- _What this task involves_: Every line below that has "beside" in it should be copied.

- _Supplied entries_:
***

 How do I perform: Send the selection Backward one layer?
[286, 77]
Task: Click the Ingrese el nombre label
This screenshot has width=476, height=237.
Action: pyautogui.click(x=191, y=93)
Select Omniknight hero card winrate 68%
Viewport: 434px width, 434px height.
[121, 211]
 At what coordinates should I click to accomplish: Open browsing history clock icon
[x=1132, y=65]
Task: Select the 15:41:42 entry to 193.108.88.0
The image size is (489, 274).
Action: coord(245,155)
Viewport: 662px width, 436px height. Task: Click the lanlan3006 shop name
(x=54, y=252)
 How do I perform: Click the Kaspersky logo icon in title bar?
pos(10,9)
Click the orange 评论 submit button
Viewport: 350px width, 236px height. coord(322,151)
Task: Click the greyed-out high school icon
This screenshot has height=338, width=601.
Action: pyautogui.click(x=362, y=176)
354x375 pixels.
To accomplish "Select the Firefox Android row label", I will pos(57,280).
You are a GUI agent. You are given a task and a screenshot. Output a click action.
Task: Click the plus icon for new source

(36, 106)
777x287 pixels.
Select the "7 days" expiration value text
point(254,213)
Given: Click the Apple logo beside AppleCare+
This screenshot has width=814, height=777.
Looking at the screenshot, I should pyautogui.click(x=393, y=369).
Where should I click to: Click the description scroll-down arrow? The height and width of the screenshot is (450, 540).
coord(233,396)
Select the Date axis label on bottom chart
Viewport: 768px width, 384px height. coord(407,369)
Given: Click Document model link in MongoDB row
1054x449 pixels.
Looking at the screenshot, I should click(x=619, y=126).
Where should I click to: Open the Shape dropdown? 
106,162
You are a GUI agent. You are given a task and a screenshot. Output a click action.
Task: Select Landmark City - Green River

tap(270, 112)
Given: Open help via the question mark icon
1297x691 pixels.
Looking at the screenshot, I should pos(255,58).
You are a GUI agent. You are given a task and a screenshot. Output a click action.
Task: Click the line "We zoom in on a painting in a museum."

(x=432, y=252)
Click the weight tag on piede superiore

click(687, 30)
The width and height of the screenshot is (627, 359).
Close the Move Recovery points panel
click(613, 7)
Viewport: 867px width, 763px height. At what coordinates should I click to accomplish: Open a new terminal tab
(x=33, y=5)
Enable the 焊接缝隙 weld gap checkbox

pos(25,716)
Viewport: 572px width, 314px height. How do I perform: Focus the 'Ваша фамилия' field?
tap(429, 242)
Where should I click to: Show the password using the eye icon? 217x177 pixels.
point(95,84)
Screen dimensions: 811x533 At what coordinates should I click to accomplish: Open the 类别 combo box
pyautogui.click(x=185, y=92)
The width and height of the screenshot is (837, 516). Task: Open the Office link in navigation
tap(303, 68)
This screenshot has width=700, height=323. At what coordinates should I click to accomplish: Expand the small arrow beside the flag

***

- _Task solution_:
Given: Click the Apple logo beside AppleCare+
This screenshot has width=700, height=323. At what coordinates should I click to accomplish: Expand the small arrow beside the flag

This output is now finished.